**** FRAGMENTO
Medio siglo con Borges contiene entrevistas y artículos del último gran representante vivo del Boom sobre el maestro argentino. Aunque sus obras difieren en gran medida, ambos construyeron relatos sobre planos de tiempo paralelos e hicieron posible que asistiéramos a muchas historias al mismo tiempo.
Y hablando de desdoblar el tiempo, ¿qué le ocurre a Hladík, el protagonista de El milagro secreto. ¿Se le concede su petición finalmente?
Los días y noches avanzan hacia la mañana del 29. Hladík imaginó miles de muertes. Y la noche antes de la ejecución, soñó que se ocultaba en una de las naves de la impresionante biblioteca del Clementinum, hoy biblioteca nacional de Praga. “Un bibliotecario de gafas negras le preguntó: “¿Qué busca?”. Hladík le replicó: “Busco a Dios”. El bibliotecario le dijo: “Dios está en una de las letras de una de las páginas de uno de los cuatrocientos mil tomos del Clementinum. Mis padres y los padres de mis padres han buscado esa letra; yo me he quedado ciego buscándola.”
********
**** INFORMACIÓN PROPORCIONADA
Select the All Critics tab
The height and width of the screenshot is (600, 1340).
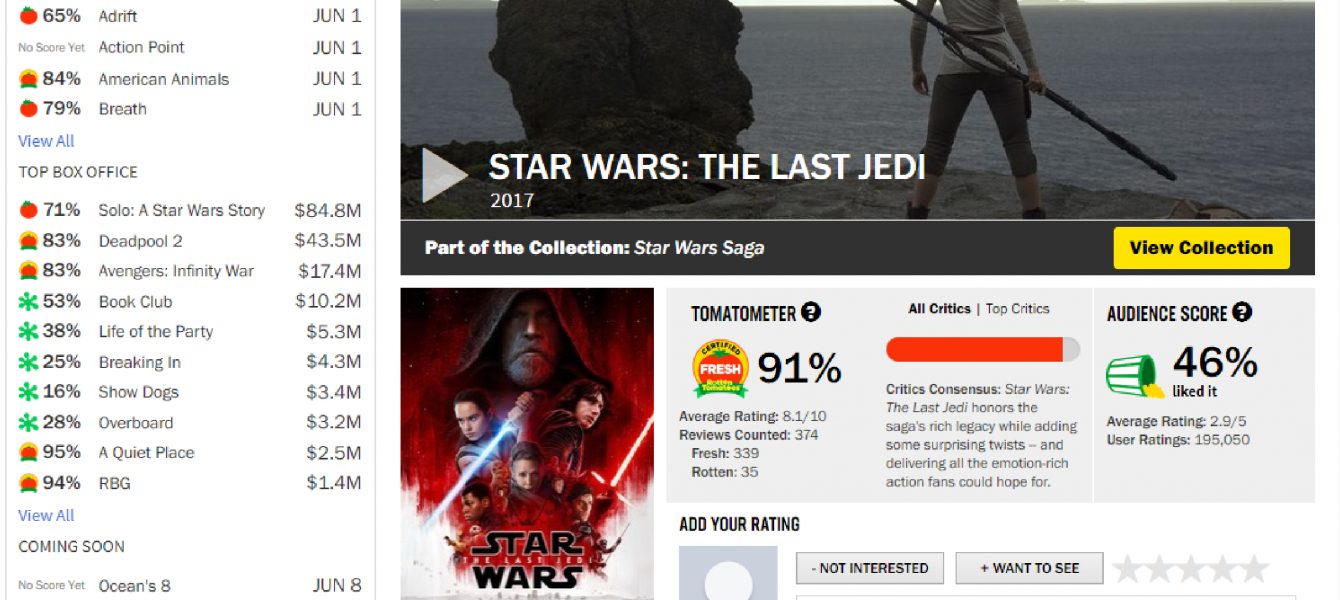pos(939,309)
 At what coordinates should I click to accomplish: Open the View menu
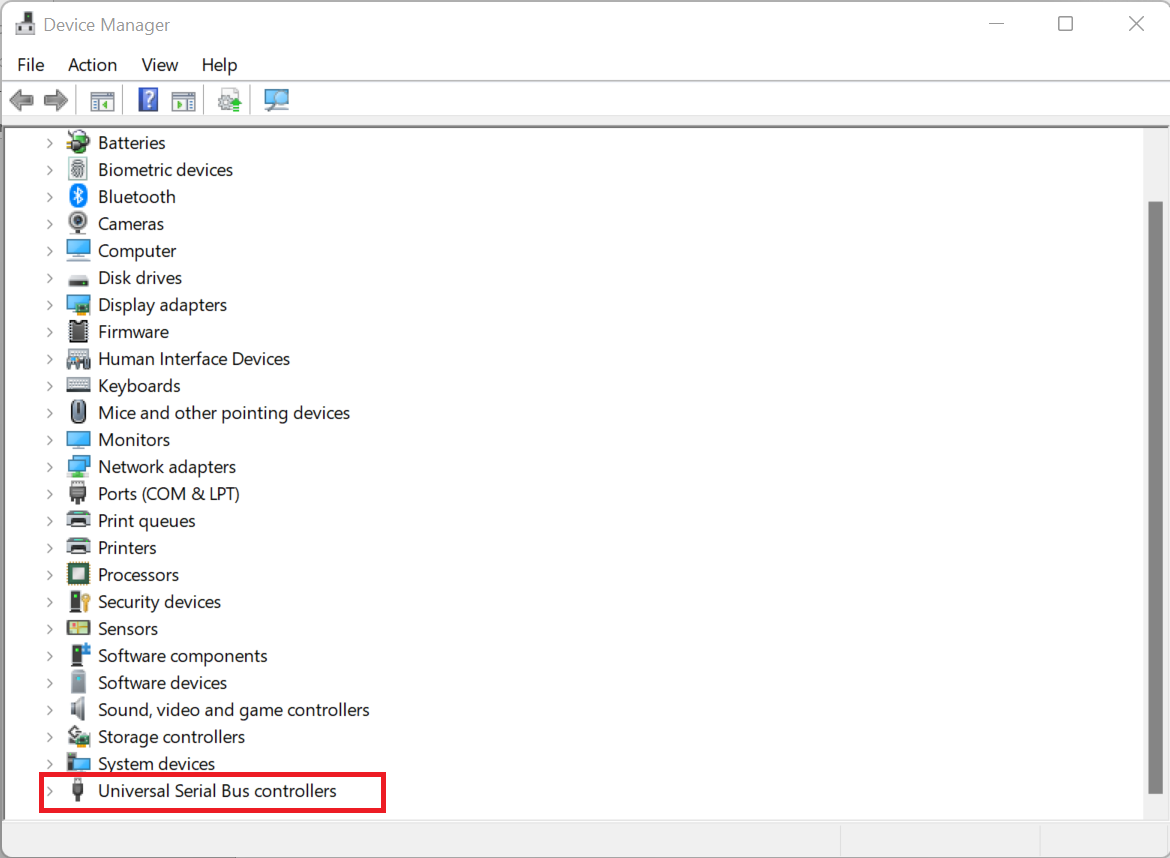click(159, 65)
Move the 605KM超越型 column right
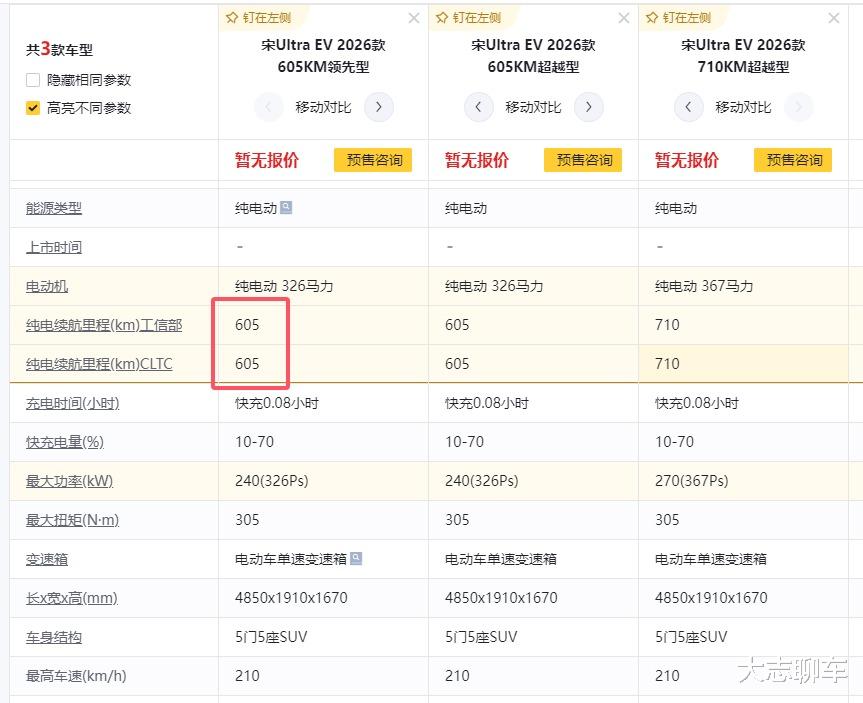This screenshot has height=703, width=863. [x=588, y=107]
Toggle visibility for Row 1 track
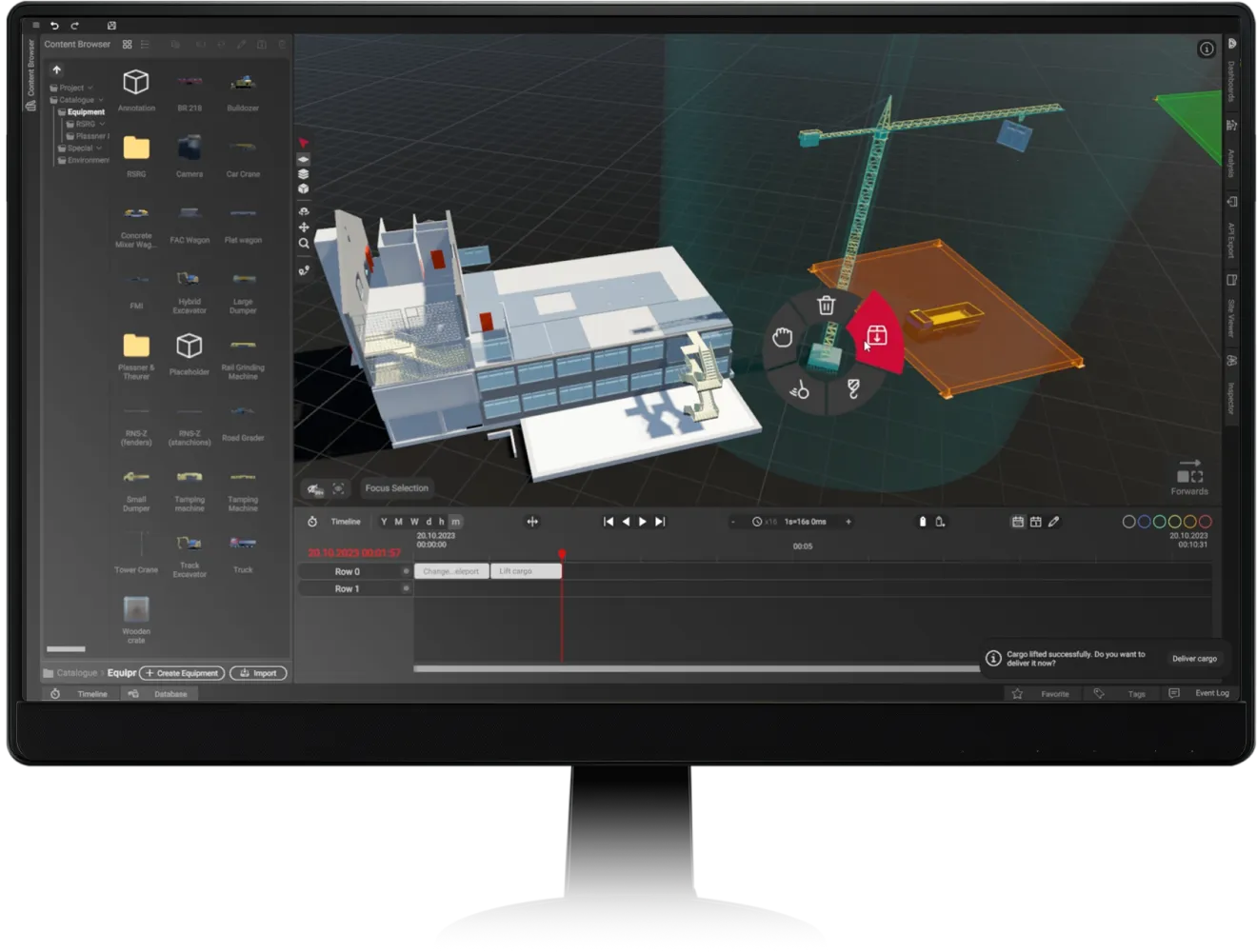The image size is (1257, 952). tap(407, 587)

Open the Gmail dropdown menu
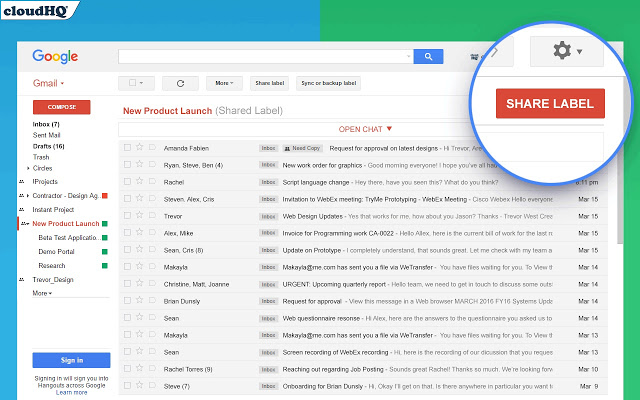(x=49, y=83)
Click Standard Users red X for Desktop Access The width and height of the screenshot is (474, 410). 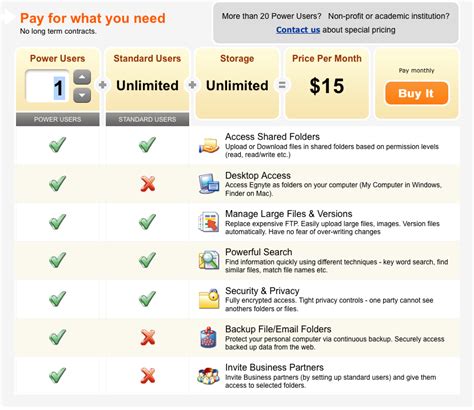pos(148,184)
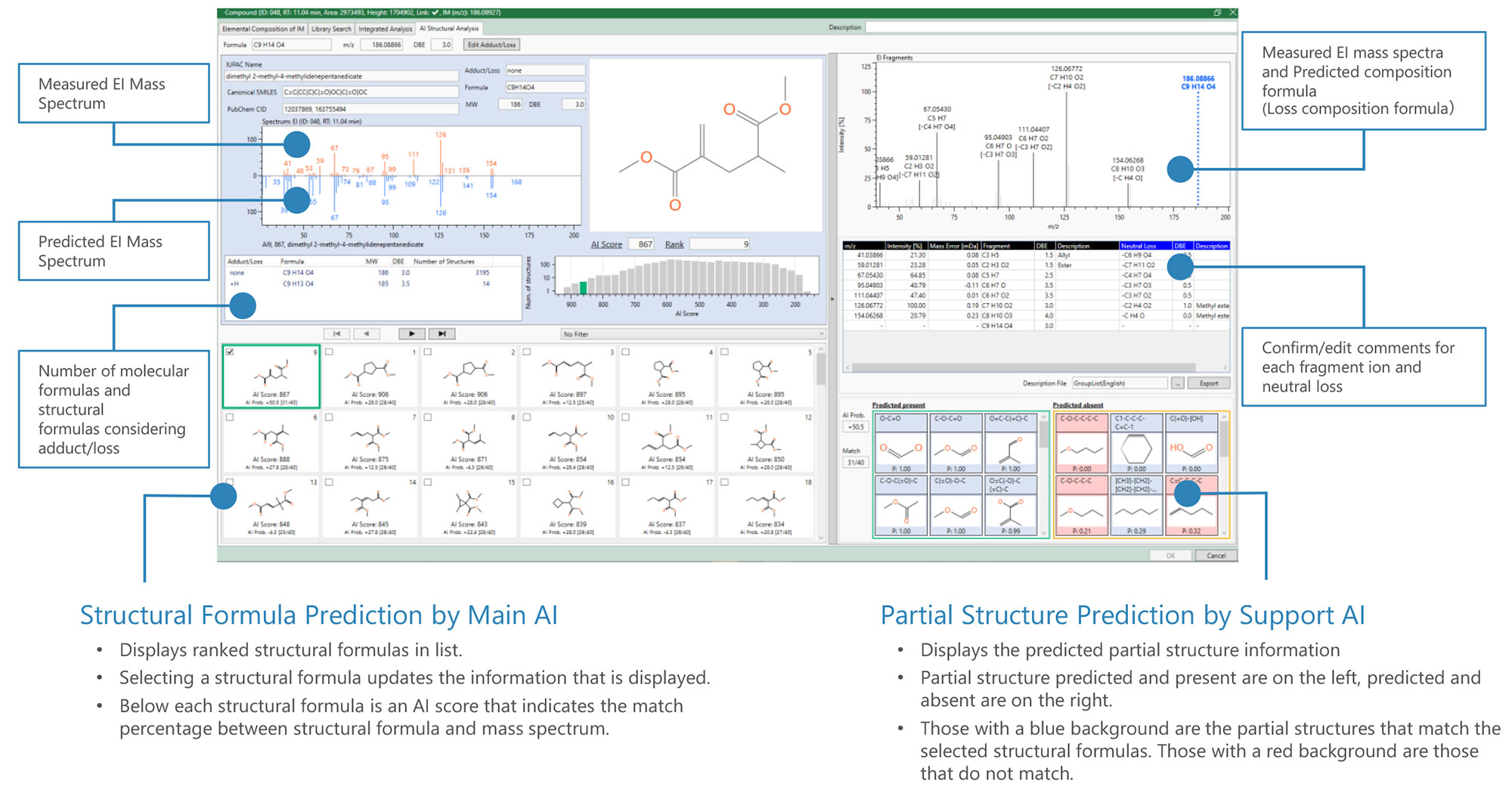Open the No Filter dropdown

pyautogui.click(x=692, y=334)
********
REQUISITOS DE LA TAREA >> Continúe el fragmento sobre Borges y El milagro secreto a partir de su última oración. Los registros proceden de una fuente distinta.

RESPUESTA >>
Al despertar, Hladík fue llevado al paredón. El pelotón cargó sus armas y cuando iban a dispararle, el universo físico se detuvo y, por tanto, el tiempo. Tras algunas comprobaciones, Hladík comprendió que un año le había sido concedido. Se puso de inmediato a elaborar la obra en su cabeza. A completar su existencia.
Borges creaba ilusiones con palabras, experiencia que sólo son posibles en los sueños lúcidos. El Aleph, por ejemplo, bebe y se emparente con leyendas como la de la mesa de Salomón que se albergó en Toledo, en la que el rey podía observar todos los secretos del Universo, entre los que estaba el nombre secreto de Dios que sólo es pronunciable para crear, o para morir.
Conocí el libro de Vargas Llosa sobre Borges en una edición que encontré en París, publicada por L’Herne, en 2004, así que es una alegría que en este pandémico 2020, Alfaguara lo haya publicado en español y nos permita viajar en el tiempo con estos dos autores.
Vargas Llosa, más allá de las controversias políticas que generen sus posicionamientos, contribuye a modernizar la literatura y el modo de pensar literario. Y ha estimulado el conocimiento de otros autores imprescindibles como Onetti, García Márquez, o el propio Borges.
En un encuentro, con motivo del medio siglo de la editorial, que sostuvieron Vargas Llosa, Javier Marías y Arturo Pérez Reverte, junto a Pilar Reyes, se produjo un momento inolvidable en que
Pérez Reverte le pregunta a Vargas Llosa qué se siente siendo el que cerrará la puerta y apagará la luz de un período histórico de la literatura. Está a partir de 1:11:42.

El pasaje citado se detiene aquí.